Abstract:The skin forms an effective barrier between the organism and the environment preventing invasion of pathogens and fending off chemical and physical assaults, as well as the unregulated loss of water and solutes. In this review we provide an overview of several components of the physical barrier, explaining how barrier function is regulated and altered in dermatoses. The physical barrier is mainly localized in the stratum corneum (SC) and consists of protein-enriched cells (corneocytes with cornified envelope and cytoskeletal elements, as well as corneodesmosomes) and lipidenriched intercellular domains. The nucleated epidermis also contributes to the barrier through tight, gap and adherens junctions, as well as through desmosomes and cytoskeletal elements. During epidermal differentiation lipids are synthesized in the keratinocytes and extruded into the extracellular domains, where they form extracellular lipid-enriched layers.
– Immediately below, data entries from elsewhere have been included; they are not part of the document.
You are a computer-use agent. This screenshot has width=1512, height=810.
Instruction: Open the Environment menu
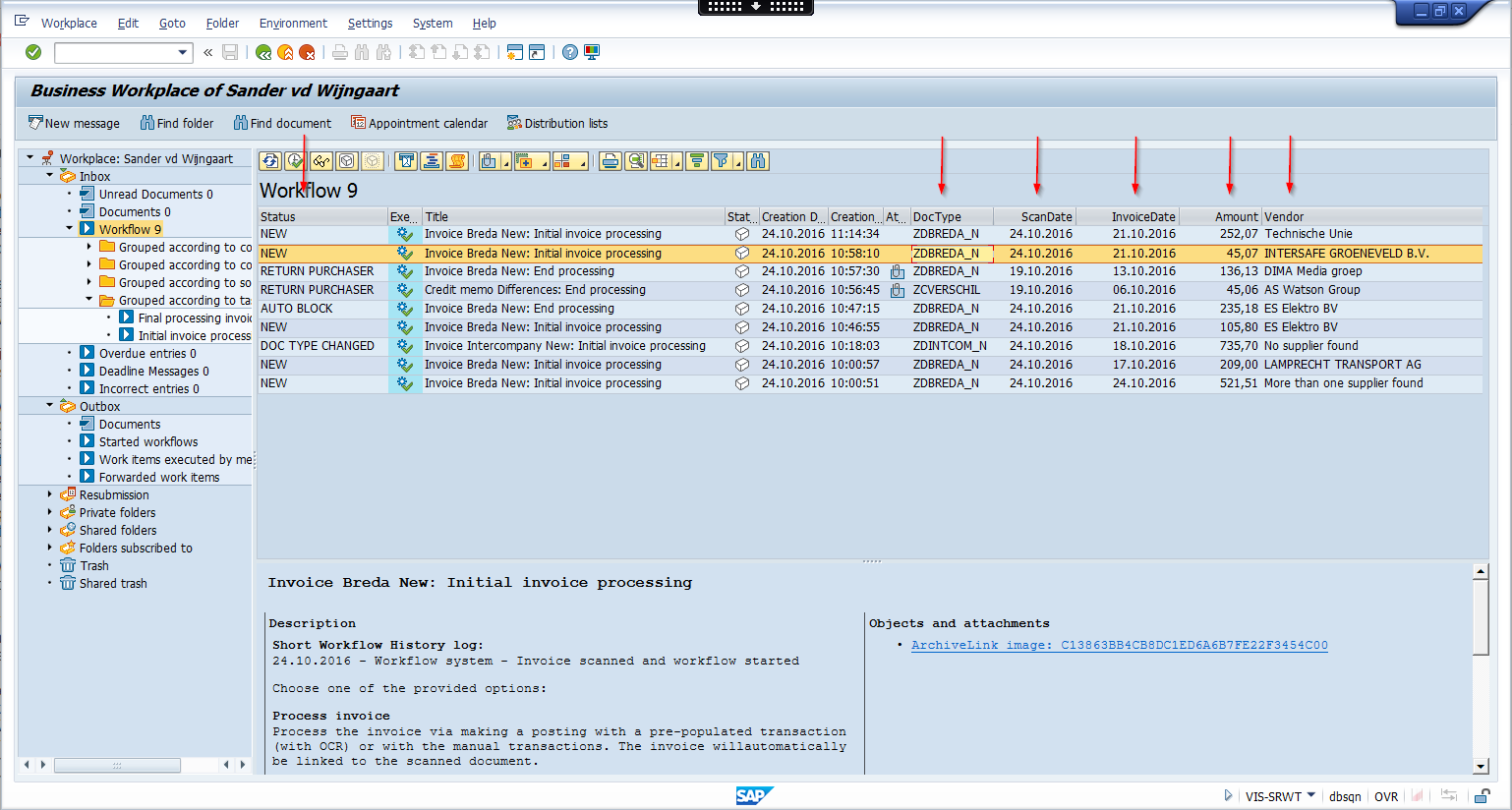292,23
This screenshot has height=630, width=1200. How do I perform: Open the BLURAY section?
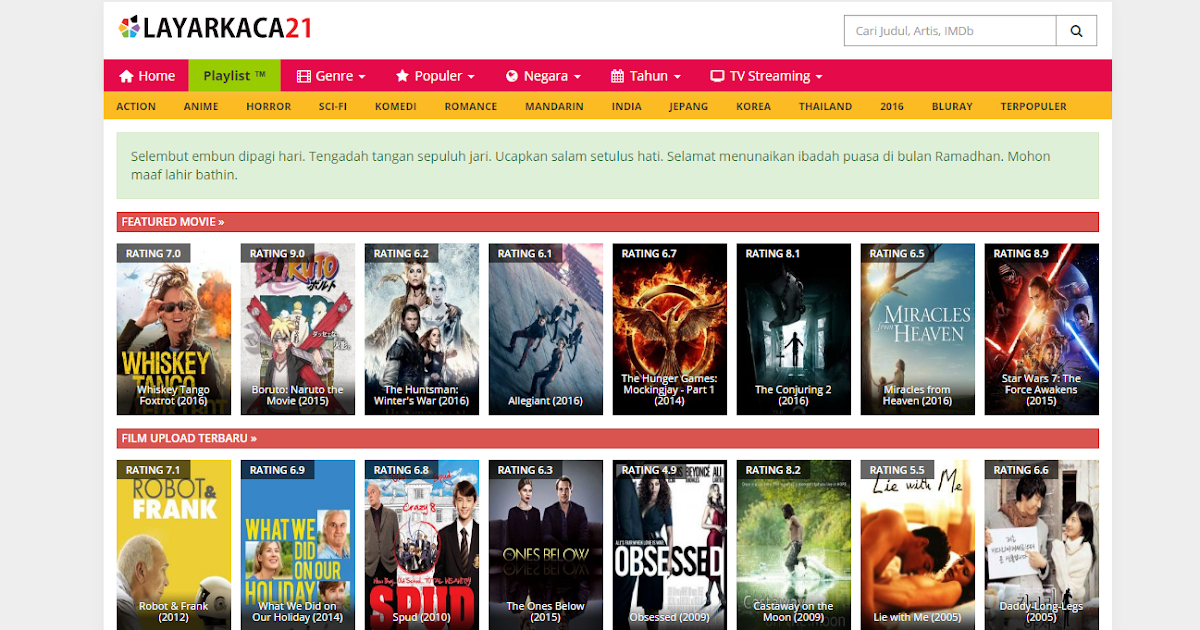[x=952, y=106]
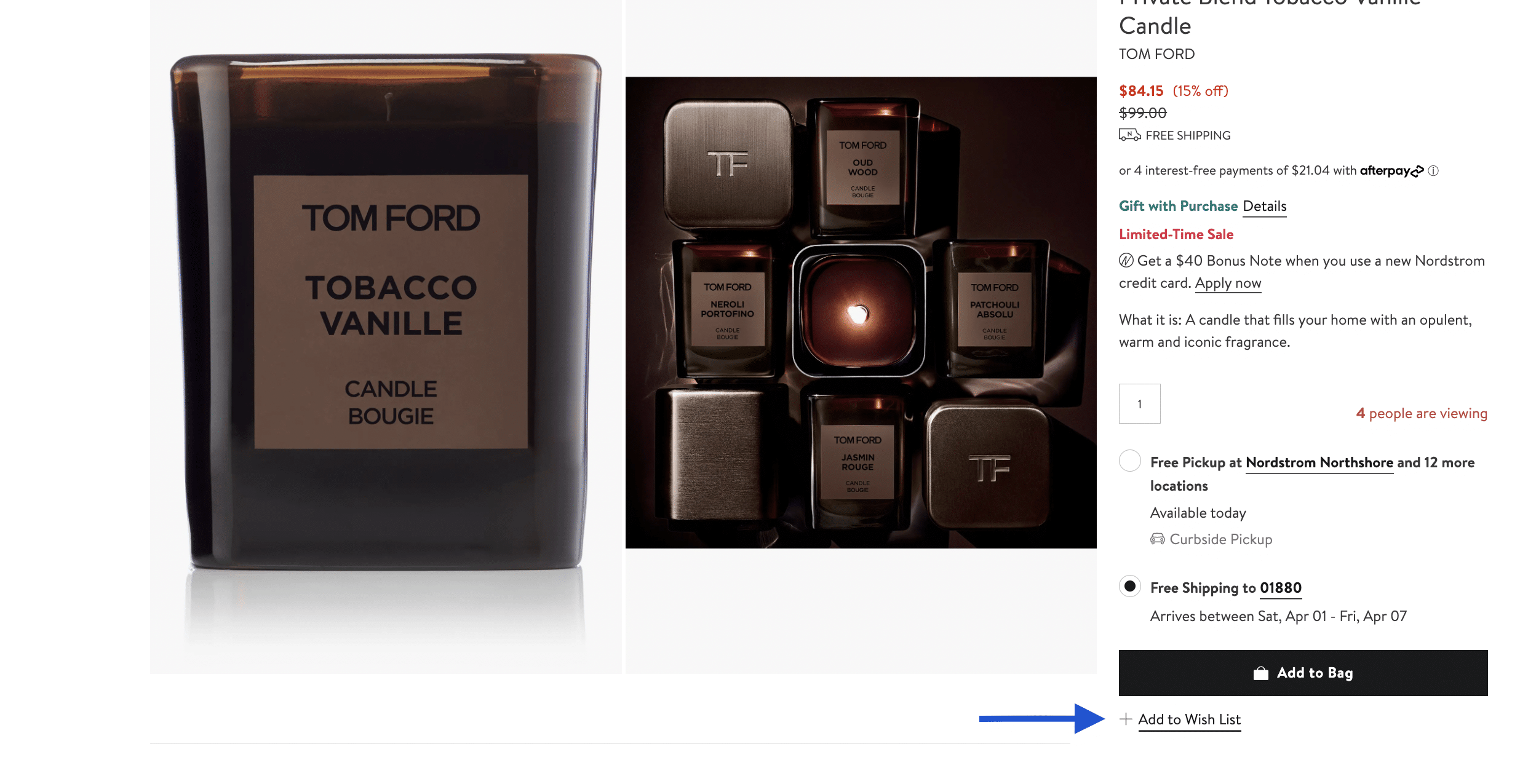Click the Limited-Time Sale label
The height and width of the screenshot is (784, 1520).
[x=1176, y=234]
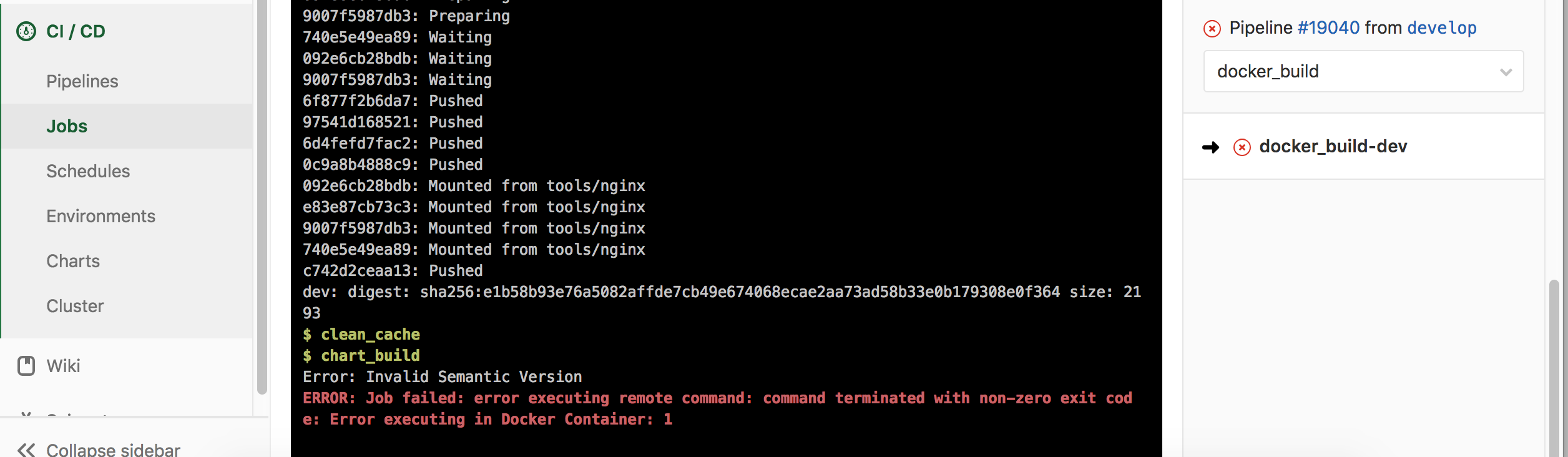1568x457 pixels.
Task: Click the CI / CD rocket icon
Action: (x=26, y=31)
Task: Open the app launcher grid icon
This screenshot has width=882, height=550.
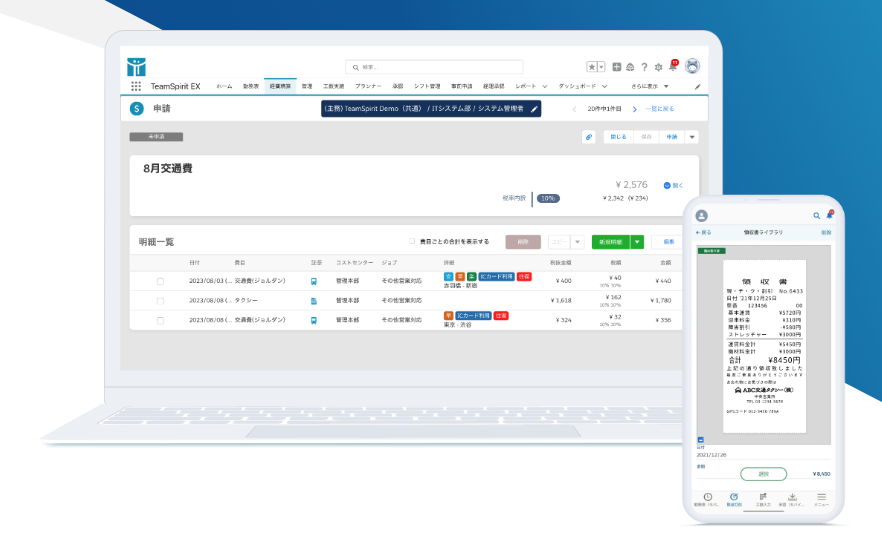Action: pyautogui.click(x=136, y=87)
The cornified cell envelope, a tough protein ⁄ lipid polymer structure, resides below the cytoplasmic membrane on the exterior of the corneocytes. Ceramides A and B are covalently bound to cornified envelope proteins and form the backbone for the subsequent addition of free ceramides, free fatty acids and cholesterol in the SC. Filaggrin is cross-linked to the cornified envelope and aggregates keratin filaments into macrofibrils. Formation and maintenance of barrier function is influenced by cytokines, 3¢,5¢-cyclic adenosine monophosphate and calcium. Changes in epidermal differentiation and lipid composition lead to a disturbed skin barrier, which allows the entry of environmental allergens, immunological reaction and inflammation in atopic dermatitis. A disturbed skin barrier is important for the pathogenesis of contact dermatitis, ichthyosis, psoriasis and atopic dermatitis.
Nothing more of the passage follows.